◆ **MATERIAL FOR THIS TASK**
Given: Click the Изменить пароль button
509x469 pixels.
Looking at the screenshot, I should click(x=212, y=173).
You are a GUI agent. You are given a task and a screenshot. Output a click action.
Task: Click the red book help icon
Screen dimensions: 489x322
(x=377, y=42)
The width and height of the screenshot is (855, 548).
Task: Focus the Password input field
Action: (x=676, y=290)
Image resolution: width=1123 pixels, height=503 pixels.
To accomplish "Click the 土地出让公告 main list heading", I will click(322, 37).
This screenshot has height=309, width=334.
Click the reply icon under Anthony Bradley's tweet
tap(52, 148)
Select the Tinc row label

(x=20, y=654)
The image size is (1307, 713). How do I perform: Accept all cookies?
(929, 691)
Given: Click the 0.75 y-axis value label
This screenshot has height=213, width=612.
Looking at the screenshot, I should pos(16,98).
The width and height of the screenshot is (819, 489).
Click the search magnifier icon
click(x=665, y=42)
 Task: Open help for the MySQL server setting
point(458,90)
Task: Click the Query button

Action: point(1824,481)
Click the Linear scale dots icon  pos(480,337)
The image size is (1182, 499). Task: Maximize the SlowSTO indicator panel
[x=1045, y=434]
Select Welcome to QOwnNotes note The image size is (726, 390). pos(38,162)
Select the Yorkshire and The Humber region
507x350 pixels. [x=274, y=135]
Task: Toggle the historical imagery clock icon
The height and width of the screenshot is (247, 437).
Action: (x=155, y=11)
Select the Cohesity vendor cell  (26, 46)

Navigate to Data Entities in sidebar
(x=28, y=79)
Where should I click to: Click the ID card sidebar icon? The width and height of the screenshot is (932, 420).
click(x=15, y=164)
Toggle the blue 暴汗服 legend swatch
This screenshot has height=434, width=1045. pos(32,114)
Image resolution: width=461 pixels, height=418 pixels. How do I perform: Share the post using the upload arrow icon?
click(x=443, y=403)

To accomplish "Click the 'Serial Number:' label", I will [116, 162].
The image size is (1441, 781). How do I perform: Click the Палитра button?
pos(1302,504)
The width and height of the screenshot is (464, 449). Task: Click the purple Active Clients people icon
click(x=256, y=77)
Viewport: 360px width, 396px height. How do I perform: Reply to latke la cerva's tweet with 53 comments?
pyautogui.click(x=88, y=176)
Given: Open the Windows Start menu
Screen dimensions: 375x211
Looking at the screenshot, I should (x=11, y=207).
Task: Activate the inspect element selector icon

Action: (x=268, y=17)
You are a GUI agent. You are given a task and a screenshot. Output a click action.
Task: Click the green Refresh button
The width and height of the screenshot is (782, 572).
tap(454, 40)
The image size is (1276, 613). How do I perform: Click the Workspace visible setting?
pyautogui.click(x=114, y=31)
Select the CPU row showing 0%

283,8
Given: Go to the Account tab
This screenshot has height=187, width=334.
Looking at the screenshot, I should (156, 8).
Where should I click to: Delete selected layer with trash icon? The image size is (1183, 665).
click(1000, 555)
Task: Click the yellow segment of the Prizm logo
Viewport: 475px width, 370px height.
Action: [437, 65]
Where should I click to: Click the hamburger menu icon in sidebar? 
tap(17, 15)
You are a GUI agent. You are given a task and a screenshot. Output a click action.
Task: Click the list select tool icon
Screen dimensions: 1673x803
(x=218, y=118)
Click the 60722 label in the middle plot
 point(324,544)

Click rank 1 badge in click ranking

◆ **YOUR ASSIGNMENT**
Your answer should be the whole listing above, repeated exactly as it appears.

◆ **WRITTEN REPLY**
Given: Click the Изменить пароль button
509x469 pixels.
Looking at the screenshot, I should click(x=212, y=173).
You are a GUI agent. You are given a task and a screenshot. Output a click action.
Task: Click the red book help icon
Screen dimensions: 489x322
(x=377, y=42)
The width and height of the screenshot is (855, 548).
Task: Focus the Password input field
Action: (x=676, y=290)
Image resolution: width=1123 pixels, height=503 pixels.
To accomplish "Click the 土地出让公告 main list heading", I will click(322, 37).
This screenshot has height=309, width=334.
Click the reply icon under Anthony Bradley's tweet
tap(52, 148)
Select the Tinc row label

(x=20, y=654)
The image size is (1307, 713). How do I perform: Accept all cookies?
(929, 691)
Given: Click the 0.75 y-axis value label
This screenshot has height=213, width=612.
Looking at the screenshot, I should pos(16,98).
The width and height of the screenshot is (819, 489).
Click the search magnifier icon
click(x=665, y=42)
 Task: Open help for the MySQL server setting
point(458,90)
Task: Click the Query button

Action: point(1824,481)
Click the Linear scale dots icon  pos(480,337)
The image size is (1182, 499). Task: Maximize the SlowSTO indicator panel
[x=1045, y=434]
Select Welcome to QOwnNotes note The image size is (726, 390). pos(38,162)
Select the Yorkshire and The Humber region
507x350 pixels. [x=274, y=135]
Task: Toggle the historical imagery clock icon
The height and width of the screenshot is (247, 437).
Action: (x=155, y=11)
Select the Cohesity vendor cell  (26, 46)

Navigate to Data Entities in sidebar
(x=28, y=79)
Where should I click to: Click the ID card sidebar icon? The width and height of the screenshot is (932, 420).
click(x=15, y=164)
Toggle the blue 暴汗服 legend swatch
This screenshot has height=434, width=1045. pos(32,114)
Image resolution: width=461 pixels, height=418 pixels. How do I perform: Share the post using the upload arrow icon?
click(x=443, y=403)

To accomplish "Click the 'Serial Number:' label", I will [116, 162].
The image size is (1441, 781). How do I perform: Click the Палитра button?
pos(1302,504)
The width and height of the screenshot is (464, 449). Task: Click the purple Active Clients people icon
click(x=256, y=77)
Viewport: 360px width, 396px height. How do I perform: Reply to latke la cerva's tweet with 53 comments?
pyautogui.click(x=88, y=176)
Given: Open the Windows Start menu
Screen dimensions: 375x211
Looking at the screenshot, I should (x=11, y=207).
Task: Activate the inspect element selector icon

Action: (x=268, y=17)
You are a GUI agent. You are given a task and a screenshot. Output a click action.
Task: Click the green Refresh button
The width and height of the screenshot is (782, 572).
tap(454, 40)
The image size is (1276, 613). How do I perform: Click the Workspace visible setting?
pyautogui.click(x=114, y=31)
Select the CPU row showing 0%

283,8
Given: Go to the Account tab
This screenshot has height=187, width=334.
Looking at the screenshot, I should (156, 8).
Where should I click to: Delete selected layer with trash icon? The image size is (1183, 665).
click(1000, 555)
Task: Click the yellow segment of the Prizm logo
Viewport: 475px width, 370px height.
Action: [437, 65]
Where should I click to: Click the hamburger menu icon in sidebar? 
tap(17, 15)
You are a GUI agent. You are given a task and a screenshot. Output a click action.
Task: Click the list select tool icon
Screen dimensions: 1673x803
(x=218, y=118)
Click the 60722 label in the middle plot
 point(324,544)

Click rank 1 badge in click ranking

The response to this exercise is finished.